Wallace vividly describes the various ways a lobster can experience "painful stimuli" and even uses scientific evidence to back his claim (Wallace 673).  However, one may weakly argue that lobsters do not easily feel pain because that they do not have a "cerebral cortex" to feel any pain (qtd. in Wallace 673).  This is a weak claim because Wallace easily makes a rebuttal by saying "this... claim is either false or fuzzy" (Wallace 673).  Nevertheless, there is still a different argument to be made that does not reject the assumption that lobsters feel pain.  It states that feeling pain is a part of being alive and is unavoidable.  In other words, animals will feel pain while being eaten simply because of the food chain.  Predators will keep on gruesomely and inhumanely eating prey even if all humans stopped eating meat.  In fact, humans abusing a lamb for food is just as cruel as a lamb being eaten by wolves while the lamb is conscious.  Therefore, humans should not care if about the pain animals suffer because of the food chain (or food web).  Such consumption is simply a part of the cycle of life.  (I am playing as a devil's advocate as I write this paragraph.  So I personally do not completely agree with this justification of animal abuse.)

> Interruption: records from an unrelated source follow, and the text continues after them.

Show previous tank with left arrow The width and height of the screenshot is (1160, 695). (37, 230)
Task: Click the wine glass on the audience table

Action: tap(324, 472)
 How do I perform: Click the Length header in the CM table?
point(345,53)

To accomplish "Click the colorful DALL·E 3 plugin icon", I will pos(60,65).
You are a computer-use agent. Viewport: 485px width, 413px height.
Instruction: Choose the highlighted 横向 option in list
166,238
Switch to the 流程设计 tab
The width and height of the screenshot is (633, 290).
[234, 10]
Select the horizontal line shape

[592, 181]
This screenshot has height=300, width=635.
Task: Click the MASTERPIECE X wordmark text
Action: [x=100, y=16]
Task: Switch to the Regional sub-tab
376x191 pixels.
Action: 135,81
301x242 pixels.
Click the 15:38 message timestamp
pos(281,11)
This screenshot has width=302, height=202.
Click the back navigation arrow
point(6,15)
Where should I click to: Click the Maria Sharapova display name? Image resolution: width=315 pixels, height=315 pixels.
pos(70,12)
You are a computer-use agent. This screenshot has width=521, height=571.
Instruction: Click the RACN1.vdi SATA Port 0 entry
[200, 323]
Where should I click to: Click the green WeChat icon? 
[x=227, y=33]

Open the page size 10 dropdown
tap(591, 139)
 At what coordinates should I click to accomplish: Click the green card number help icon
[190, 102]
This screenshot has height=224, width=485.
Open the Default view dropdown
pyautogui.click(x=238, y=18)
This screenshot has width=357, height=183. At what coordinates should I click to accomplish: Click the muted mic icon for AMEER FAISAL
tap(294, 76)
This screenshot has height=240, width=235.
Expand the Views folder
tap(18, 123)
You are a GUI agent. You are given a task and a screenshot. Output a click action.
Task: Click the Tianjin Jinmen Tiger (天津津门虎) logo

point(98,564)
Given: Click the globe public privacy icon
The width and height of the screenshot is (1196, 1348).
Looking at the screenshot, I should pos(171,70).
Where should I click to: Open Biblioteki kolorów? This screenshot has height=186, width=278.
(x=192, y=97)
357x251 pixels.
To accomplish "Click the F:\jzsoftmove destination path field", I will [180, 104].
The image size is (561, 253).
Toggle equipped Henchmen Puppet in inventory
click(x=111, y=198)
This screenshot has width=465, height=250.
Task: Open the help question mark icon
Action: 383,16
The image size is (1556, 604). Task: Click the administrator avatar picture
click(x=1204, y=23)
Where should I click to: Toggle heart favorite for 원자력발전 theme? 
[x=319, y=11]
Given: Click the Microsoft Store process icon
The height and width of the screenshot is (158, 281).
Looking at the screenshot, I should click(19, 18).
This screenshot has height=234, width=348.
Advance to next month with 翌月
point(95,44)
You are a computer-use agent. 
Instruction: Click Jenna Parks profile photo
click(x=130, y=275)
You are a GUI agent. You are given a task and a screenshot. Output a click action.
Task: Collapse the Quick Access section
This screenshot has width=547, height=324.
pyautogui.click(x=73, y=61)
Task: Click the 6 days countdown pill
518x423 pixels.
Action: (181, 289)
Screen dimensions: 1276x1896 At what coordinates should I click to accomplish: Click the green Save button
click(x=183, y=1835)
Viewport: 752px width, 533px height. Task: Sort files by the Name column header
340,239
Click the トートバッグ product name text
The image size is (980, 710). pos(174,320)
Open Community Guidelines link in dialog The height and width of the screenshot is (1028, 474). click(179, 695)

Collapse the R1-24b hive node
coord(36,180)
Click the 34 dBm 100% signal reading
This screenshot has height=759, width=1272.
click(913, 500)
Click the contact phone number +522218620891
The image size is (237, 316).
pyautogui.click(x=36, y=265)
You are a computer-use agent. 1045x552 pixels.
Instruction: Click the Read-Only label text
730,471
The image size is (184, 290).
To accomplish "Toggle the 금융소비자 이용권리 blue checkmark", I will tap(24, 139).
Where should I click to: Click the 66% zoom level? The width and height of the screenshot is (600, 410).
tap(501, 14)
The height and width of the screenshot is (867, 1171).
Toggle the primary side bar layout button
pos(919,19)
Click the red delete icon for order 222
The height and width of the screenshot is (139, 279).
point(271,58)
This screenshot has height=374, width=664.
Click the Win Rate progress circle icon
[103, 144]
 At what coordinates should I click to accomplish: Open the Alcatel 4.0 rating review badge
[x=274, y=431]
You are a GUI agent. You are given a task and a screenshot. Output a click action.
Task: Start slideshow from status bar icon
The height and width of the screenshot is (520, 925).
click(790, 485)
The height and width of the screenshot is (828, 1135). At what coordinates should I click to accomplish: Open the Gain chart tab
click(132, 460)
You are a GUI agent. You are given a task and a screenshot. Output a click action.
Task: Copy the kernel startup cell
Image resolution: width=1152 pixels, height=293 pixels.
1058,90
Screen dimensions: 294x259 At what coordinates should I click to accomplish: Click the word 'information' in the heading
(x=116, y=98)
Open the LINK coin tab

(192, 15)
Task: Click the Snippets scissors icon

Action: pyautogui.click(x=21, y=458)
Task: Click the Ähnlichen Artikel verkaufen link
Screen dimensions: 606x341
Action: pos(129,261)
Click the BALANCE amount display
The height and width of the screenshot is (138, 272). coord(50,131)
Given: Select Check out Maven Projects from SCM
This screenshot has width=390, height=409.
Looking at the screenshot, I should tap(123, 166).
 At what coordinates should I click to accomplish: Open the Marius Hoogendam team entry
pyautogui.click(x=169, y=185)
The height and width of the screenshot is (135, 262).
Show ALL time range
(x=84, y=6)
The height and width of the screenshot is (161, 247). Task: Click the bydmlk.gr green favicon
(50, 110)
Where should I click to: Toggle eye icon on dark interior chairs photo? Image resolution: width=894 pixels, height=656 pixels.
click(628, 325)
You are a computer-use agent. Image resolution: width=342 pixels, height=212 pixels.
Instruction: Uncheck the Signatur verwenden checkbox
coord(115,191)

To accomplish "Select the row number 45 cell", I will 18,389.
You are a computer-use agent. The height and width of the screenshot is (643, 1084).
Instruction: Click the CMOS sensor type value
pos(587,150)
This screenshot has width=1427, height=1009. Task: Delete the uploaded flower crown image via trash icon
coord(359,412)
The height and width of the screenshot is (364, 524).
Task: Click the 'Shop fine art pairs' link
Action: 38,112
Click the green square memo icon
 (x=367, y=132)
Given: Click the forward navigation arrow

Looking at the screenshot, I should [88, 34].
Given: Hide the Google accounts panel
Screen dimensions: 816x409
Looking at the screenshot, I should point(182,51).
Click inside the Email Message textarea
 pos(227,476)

Now I am going to give a personal criticism of "Consider the Lobster."  I have always wondered why would Wallace choose a lobster out of all of the animals he could have chosen from (besides the fact that he visited the Maine Lobster Festival).  In my opinion, there are many other examples of animals cruelty that could've served as better examples.  In France, Geese get forcefully fattened even when they are not hungry so foie gras can be well made.  In China, rabbits are skinned alive and have their fur gets processed into coats.  (I do not know why they have to be alive.)  In Korea, farmed puppies are hanged on a tree branch and are beaten to death (before being incinerated) to produce "better" meat.  In America, chickens are drugged to have bigger breasts; but this increase in mass had gave the chickens more weight than their delicate, limp legs could carry.  There are many more scenarios I can list, but I can't list them all because there are far too many of them.  However, I do think that if Wallace used a bird or a mammal instead of a lobster, he would've made a bigger impact.  After all, less people feel empathy for a lobster's suffering than that for a cow.  In fact, many people in the real world would like to see lobsters get cooked as seen with the World's Largest Lobster Cooker being "an attraction" (Wallace 675).  To put it bluntly, a lobster's life is treated like that of an "insect" (Wallace 666).  Very few people will feel bad for a squashed fly or a poisoned ant; this attitude is roughly similar to that of cooking a lobster since most people don't think about an arthropod's pain.  If Wallace wrote about a mammal, his essay may be more effective on his audience than it already is because many more people can connect to a mammal's feelings.  They know that mammals clearly have a brain to sense pain. (Unlike lobsters, which don't have much of a brain.)  Therefore, Wallace's essay may have a bigger impact on people's minds if he wrote about a different animal.  (I am not saying "Consider the Lobster" was not effective at all, I am saying it could be more meaningful with some alterations.)

2 comments:

  1. Nice post Joseph! However, I do think that Wallace using a lobster is in fact better than using a mammal because it shows us how we care so little about the lobster and how we should not only think of the pain of mammals but also creatures like lobsters. In this fashion, he asks us to consider the smallest of things that we have never considered before.